Les mots si beaux d’Anne Cortey tour à tour enveloppants et syncopés disent tout des tourments adolescents. Du désordre des sentiments à leur apaisement. De la solitude à l’entraide. De la bienveillance à l’amour naissant. Des premiers émois, qui valsent comme le souffle du vent dans les collines. Et s’embrasent, comme les dessins flamboyants de Cyril Pedrosa.

« C’est en hurlant qu’il a parlé.
Il a crié plus fort qu’il n’aurait pu l’imaginer.
Tout est sorti d’un coup.
Il ne se laissera pas faire, cette fois.
Son ventre est en feu.
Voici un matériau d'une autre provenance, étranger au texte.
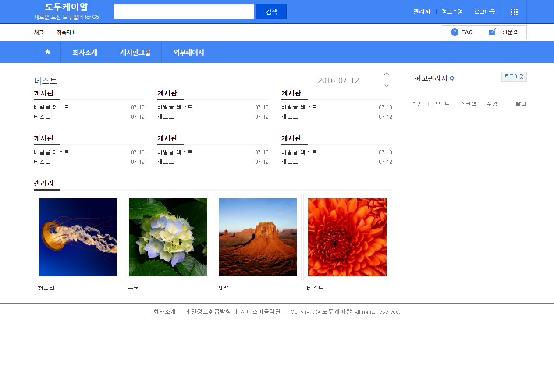Open the grid menu icon in header
Viewport: 554px width, 392px height.
click(514, 12)

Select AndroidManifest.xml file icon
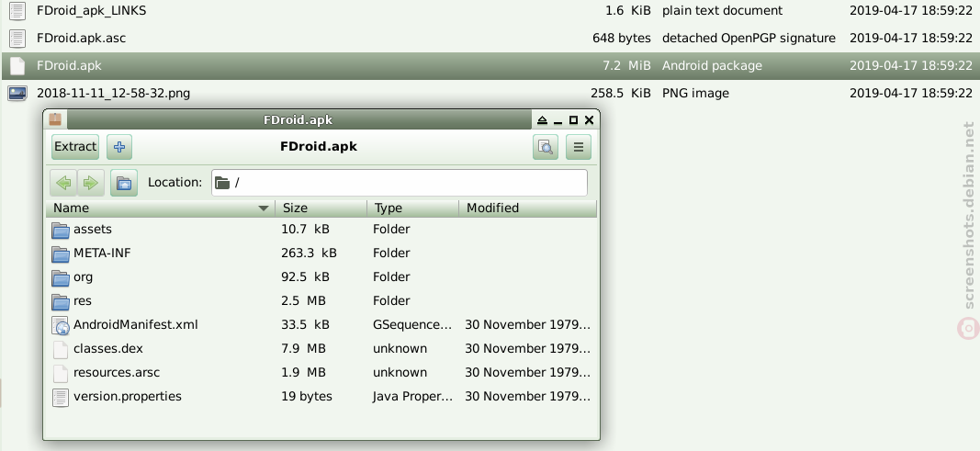pyautogui.click(x=61, y=325)
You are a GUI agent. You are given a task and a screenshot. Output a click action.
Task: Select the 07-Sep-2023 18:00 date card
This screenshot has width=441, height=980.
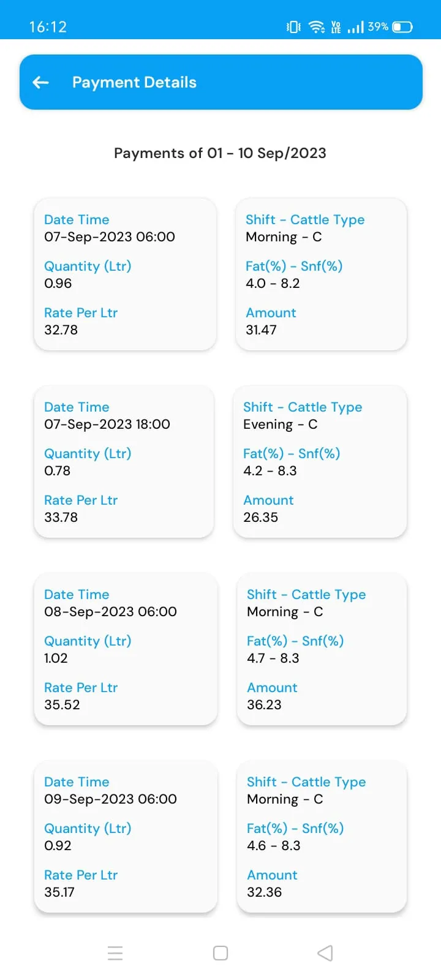point(124,462)
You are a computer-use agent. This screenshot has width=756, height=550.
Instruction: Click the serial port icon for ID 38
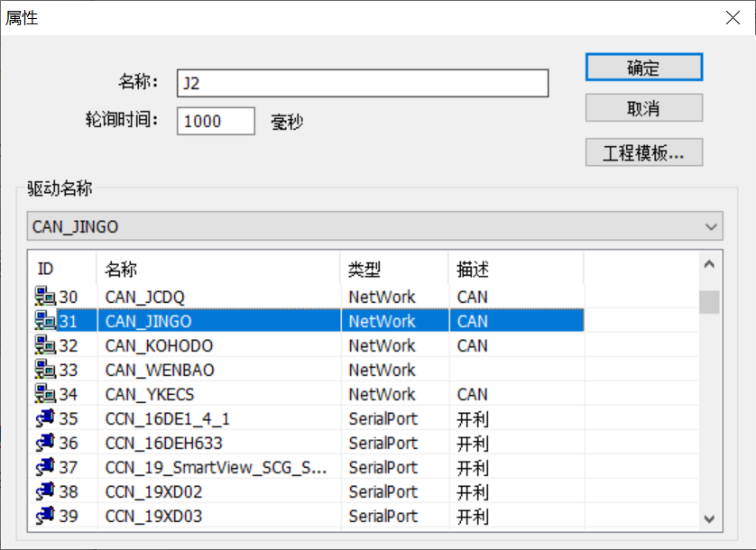45,491
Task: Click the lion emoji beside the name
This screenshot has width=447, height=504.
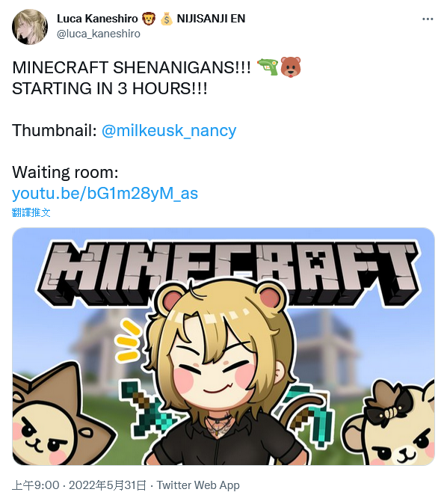Action: 149,19
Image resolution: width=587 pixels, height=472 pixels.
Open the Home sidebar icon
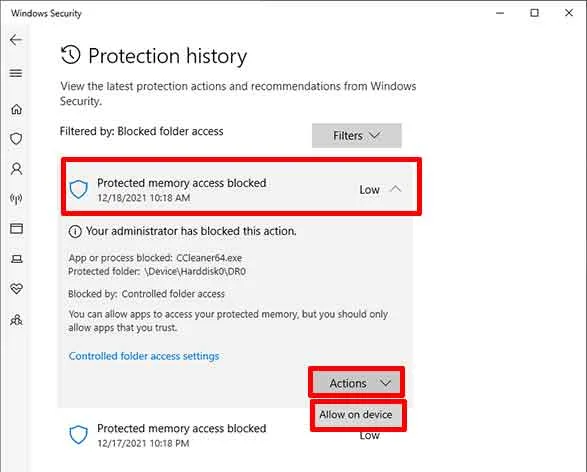tap(16, 109)
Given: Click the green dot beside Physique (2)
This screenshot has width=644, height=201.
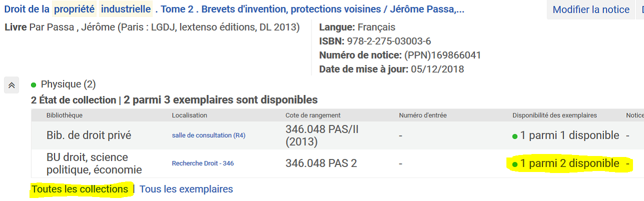Looking at the screenshot, I should (x=34, y=85).
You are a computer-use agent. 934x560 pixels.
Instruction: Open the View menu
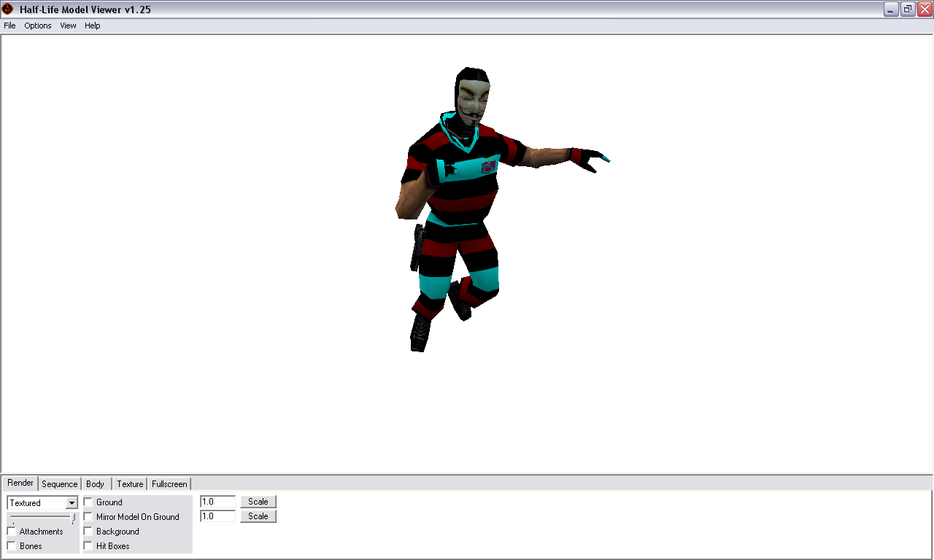tap(68, 26)
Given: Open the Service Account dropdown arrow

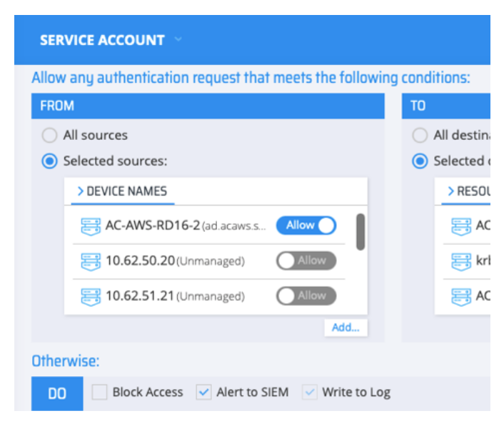Looking at the screenshot, I should (x=178, y=39).
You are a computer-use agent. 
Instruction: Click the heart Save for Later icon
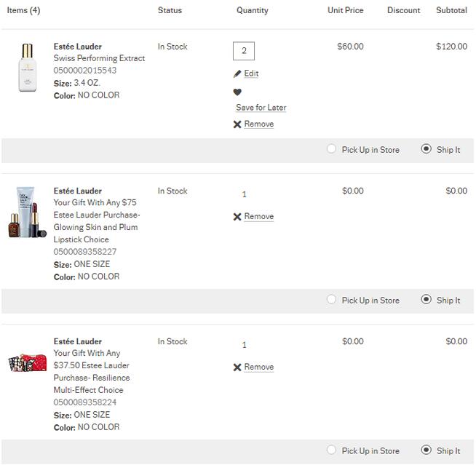pos(237,92)
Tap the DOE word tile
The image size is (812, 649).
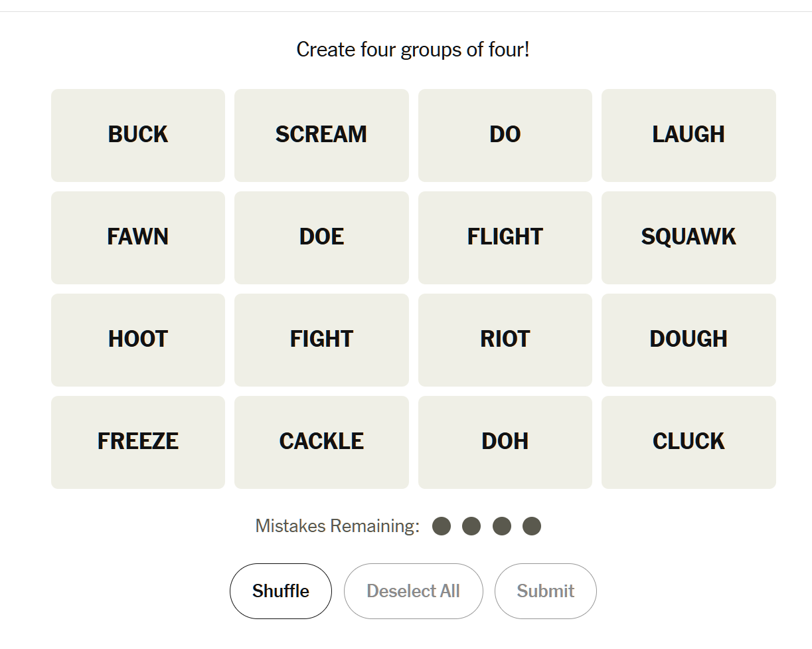(x=321, y=237)
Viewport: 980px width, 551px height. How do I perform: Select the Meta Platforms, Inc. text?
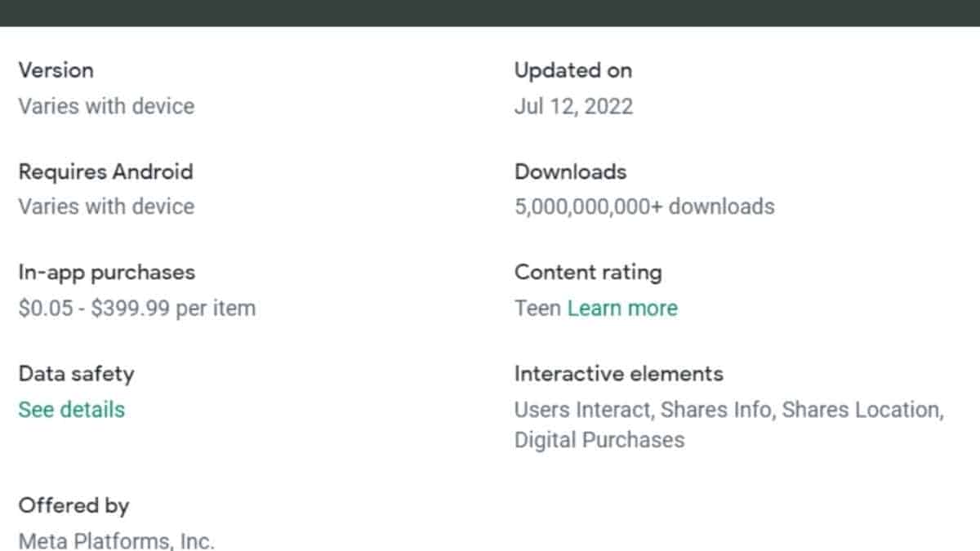coord(116,540)
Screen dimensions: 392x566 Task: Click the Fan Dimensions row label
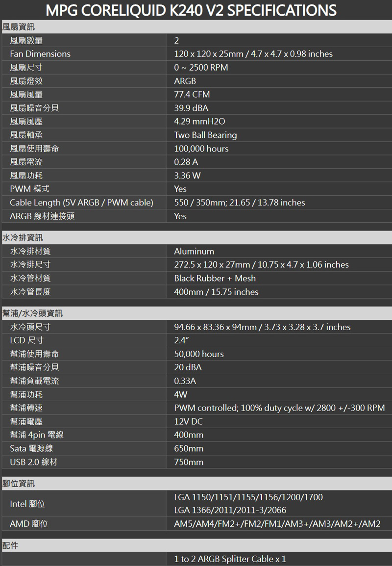coord(40,54)
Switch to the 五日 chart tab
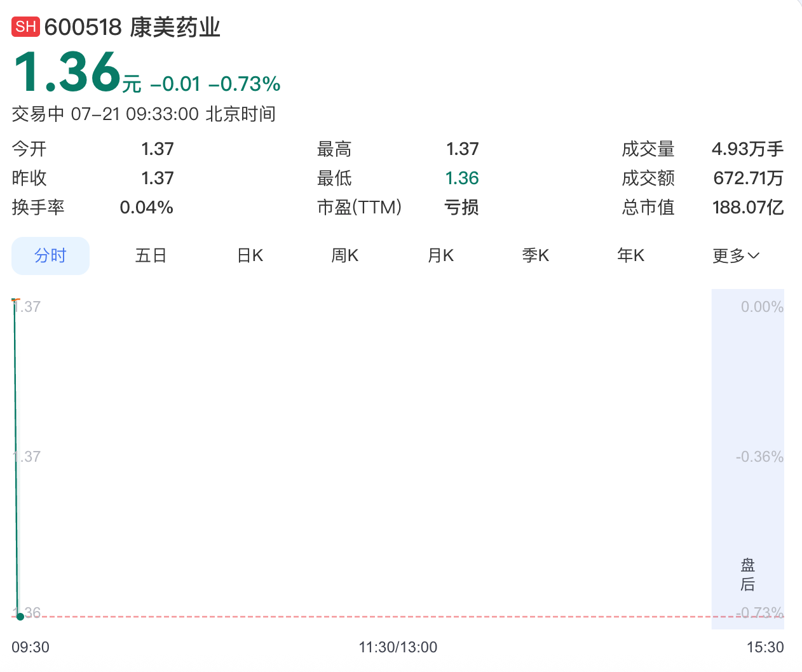Image resolution: width=802 pixels, height=672 pixels. [x=151, y=256]
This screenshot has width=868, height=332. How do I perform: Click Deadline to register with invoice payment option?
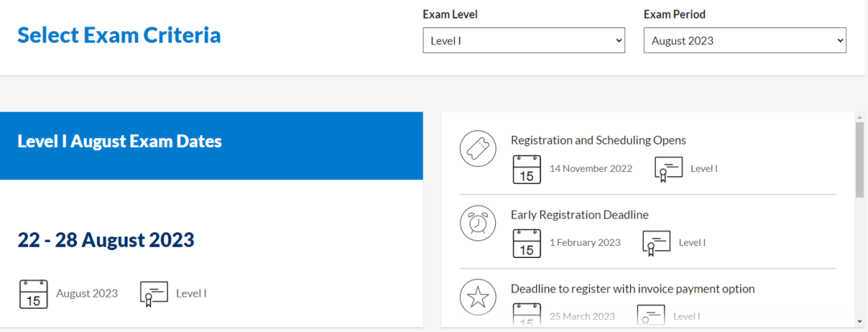tap(633, 289)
Sa gorge brûle. Sa tête est tumulte.
Les sanglots sont prêts à jaillir. Mais il ne pleurera pas.
Ce serait pire après. »
 
« Le mistral souffle, c’est affreux.
Le garçon est sur le chemin.
Il n’aime pas le vent.
Les rafales fouettent son visage.
Avec la tempête, rien n’est bon.
La colline est prise par des accès de folie.
Elle s’envole par petits paquets de terre sèche et de végétaux.
Les brins d’herbe sont oiseaux.
Les buissons déracinés sont emportés.
Le garçon est angoissé.
Il ne sait pas trop pourquoi, il n’a pourtant plus à être anxieux.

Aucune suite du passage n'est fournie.